Ten fetters: the middle four

Following on from the previous post, this is about looking at sense desire, ill will, desire for physical being and desire for non-physical being, the 4th, 5th, 6th and 7th fetters.

It might seem that freedom from the first three, from belief in a separate self, getting past where sceptical doubt can hold us back and where we’re attached to the outer forms of practice, should free us from just about everything. But even when we see this much, even when we gain the peace that comes with this, and develop greater presence in the moment, we still have decades of conditioning that have created our patterns of behaviour, tendencies and everything that makes up the personality.

It’s not that these are fixed, they change all of the time and with seeing more clearly how it is i.e. no ‘self’, there can be some deep changes that take place as things that are seen through drop away. But not everything drops away, at least not at first.

This takes us to the middle four fetters. It’s important to note that the fetters, like the khandas, the factors of awakening and other aspects of Buddhism are ways to support looking or reflecting. It’s not about saying, ‘this is how it is’, it’s more like saying, ‘try looking at it this way’, really just to change our perspective and provide a different lens or filter through which we can regard this human experience. So if it’s useful we’re free to make use of it, if not we set it to one side.

Seeing that anger and irritation can still arise, and seeing that sense desires are still present, even though we may not make a problem out of these, we may wish to see these aspects of our experience more clearly, and so take the time to look.


Desire is an interesting one to take first. Did you ever get the feeling that you want something but you don’t know what you want? This gives a clue; a lead to follow. When we look closely we might see that before desire manifests as any one particular thing, there is underneath it a dissatisfaction with the way things are. There is something in the moment which is perceived to be incomplete, not quite right or in need of changing, for desire to arise. This may be more or less driven by such things as habits or by physical appetites: those hardwired aspects of being that include the need for comfort, hunger, thirst or sexual desire – none of which are of themselves personal in nature.

But whether personal or not, at their heart, all desire arises from dissatisfaction with the way it is. When we see this then we have created a little space around this sensation and can look more closely. And there, underneath, right at the heart of all dissatisfaction is the energy of the desire for being.

The desire for being rather than not-being, is in itself a resistance to what is insomuch as it is a gathering together of energy that would otherwise exist in a homogeneous state. It is therefore a sankhara or temporary arising, but temporary in this case does not mean brief. For this energy or desire is at the core of what binds us to physical being and leads through it’s manifold unfolding to rebirth after rebirth.

Behind this vibrant energy of the desire for being lies its less substantial but none the less present shadow, the desire for non-physical being, i.e. the desire for mind to be present.

The fetter of sense desire grows from the root of desire for being and the same can be said for ill will. If we regard the desire for being – being at all –  as fertile soil, within this the desire for physical being can take root. From this root grow desires related to many aspects of being that may be considered together as desire for wanting this present experience to be in accordance with sustaining being.

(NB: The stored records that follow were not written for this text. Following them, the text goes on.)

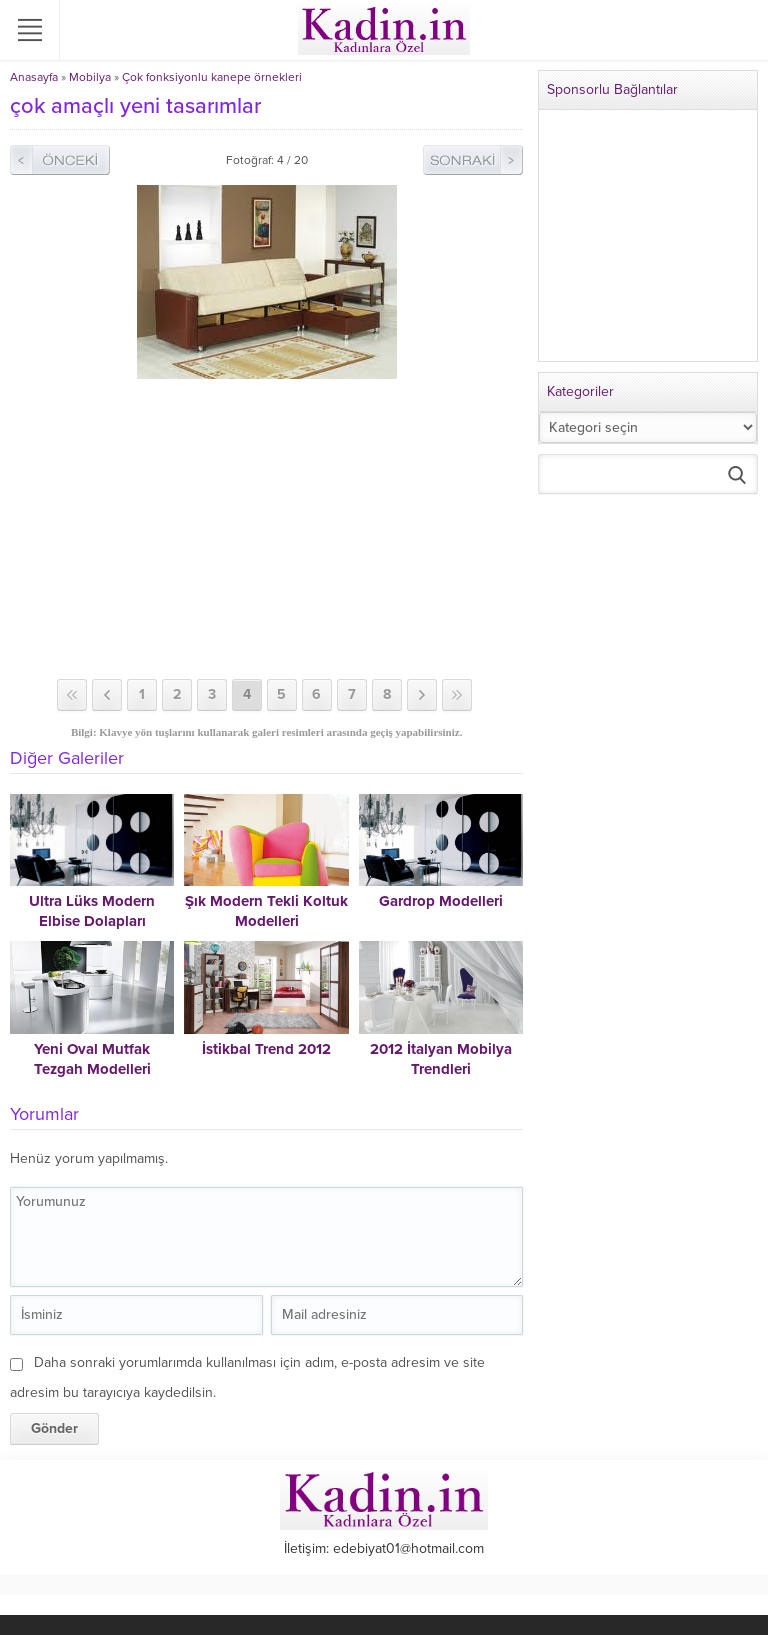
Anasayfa (34, 77)
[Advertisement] (266, 529)
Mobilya (90, 77)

This brings in the desire to control, the desire to have what we like, avoid what we don’t like, and resistance to that which arises which does not accord with these desires, which may manifest as anything from boredom, to irritation, grumpiness, anger or rage, depending on the level of energy fuelling it.

So then even without self-view, without the desire for becoming, as long as the desire ‘to be’ is in place there is still the potential for sense desire to arise, and conversely for ill will to arise.

The first stage in working with these fetters is about our approach. From an impersonal perspective what we’re dealing with is the arising and moving of energy, energy that’s here, energy that’s part of this present moment experience. If we create aversion around this we add more energy, effectively we add fuel to the flames. If we develop an open and welcoming approach then there is no resistance, we’re simply seeing and letting be what is, and this opens the door to both freeing us from identification with what arises, and also allows us to look more deeply – not to fix, not to change, but simply to see.

This form of engaged looking is not about approving of the content of the thought or feeling that arises, but simply recognising that a process is taking place. It’s a normal and natural process and we don’t need to resist it any more than we need to identify with and enact it.

Going back to root, to the desire for being, the challenge here is to realise freedom from this desire without wishing for it’s opposite. It’s not about relishing non-being. It’s about seeing that this energy is present, that it’s part of this experience, this beingness in the moment. Like a candle flame it presents no harm in itself but can be the cause of great harm if handled unskillfully. Yet like all flames it is destined to burn and then burn out.

The fuel which it burns is clinging or attachment, which is born of identification, and arises through the other previous fetters. Seeing through these, releasing these attachments is to gradually purify and remove the fuel from the flame. As with all such aspects of looking, it isn’t about a quick fix or finding a shortcut. But really this is a natural process: awareness is present, looking happens anyway, and when mindfully directed enables us to see how it is with clarity. How it is, is how it is; it is this way; this is Dhamma.